Alliance Director Judge Maryanne Gilliard had this to say about the Council’s unanimous decision: “When you see companies like Yahoo and Google saying, ‘Come to work,’ how is it you have a government bureaucracy with a track record of misspending public dollars and violating the public’s trust continuing to allow telecommuting?”

No doubt many of you are wondering the same thing when, only a couple of months ago, the Council ostensibly “adopted” all of the recommendations of the SEC, a group comprised of members personally selected by the Chief Justice herself. That is a fair question the press is now asking. One might also assume that the Legislature, the Governor and the Department of Finance are likewise perplexed by this obvious flip-flop. Already the Chief Justice, on her own, has rejected out of hand the SEC’s recommendation to move the central planners to Sacramento because of the concern it would be “too disruptive” for those who work in the opulent and costly headquarters in San Francisco.

The Alliance anticipated that the SEC recommendations would die a certain and slow death. We urge you to remain vigilant as our courageous colleagues on the SEC watch their work emasculated by a bureaucracy and handpicked judicial leaders that have no intention of changing, despite their words to the contrary. We will continue to advocate tirelessly on your behalf for a more democratic system of judicial governance.


Alliance of California Judges


End of the Line


The speakers represented a full array of constituencies among California’s judges.

The head of the longstanding California Judges Association was opposed. Leaders of the newer Alliance of California Judges were opposed.

* WRITTEN PROBLEM A:
Answer these questions about the Alliance of California Judges text:
(i) Which two companies does Judge Maryanne Gilliard name as saying "Come to work"?
(ii) To which city did the SEC recommend moving the central planners?
(iii) What stance did the head of the California Judges Association take?
* WRITTEN PROBLEM B:
Print the Alliance of California Judges text from "No doubt many" to "in San Francisco.", copying it exactly.

* DATASET EXTRACT:
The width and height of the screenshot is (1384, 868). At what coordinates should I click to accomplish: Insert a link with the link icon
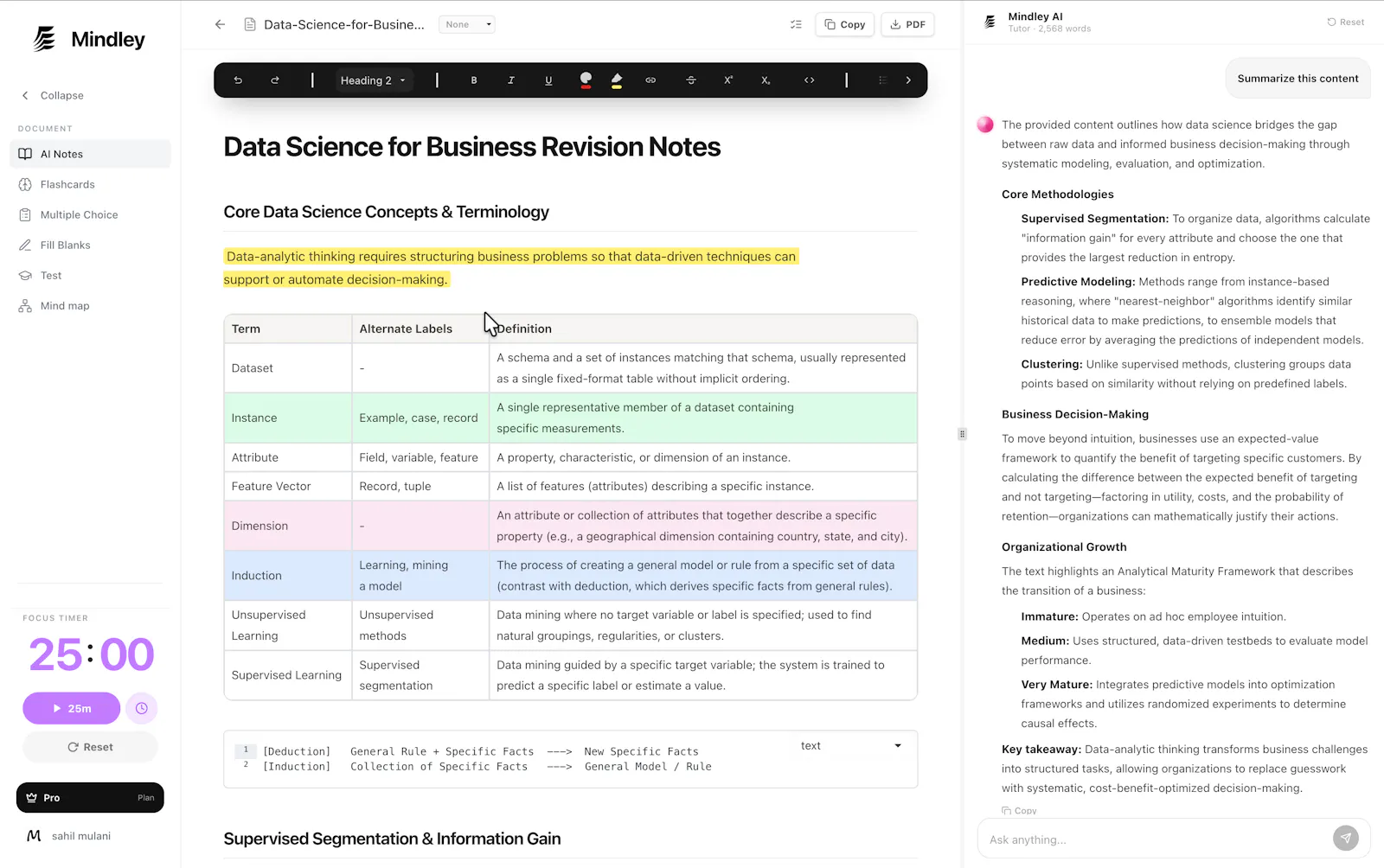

* CORRECT RESULT A:
(i) Yahoo and Google
(ii) Sacramento
(iii) The head of the California Judges Association was opposed.

* CORRECT RESULT B:
No doubt many of you are wondering the same thing when, only a couple of months ago, the Council ostensibly “adopted” all of the recommendations of the SEC, a group comprised of members personally selected by the Chief Justice herself. That is a fair question the press is now asking. One might also assume that the Legislature, the Governor and the Department of Finance are likewise perplexed by this obvious flip-flop. Already the Chief Justice, on her own, has rejected out of hand the SEC’s recommendation to move the central planners to Sacramento because of the concern it would be “too disruptive” for those who work in the opulent and costly headquarters in San Francisco.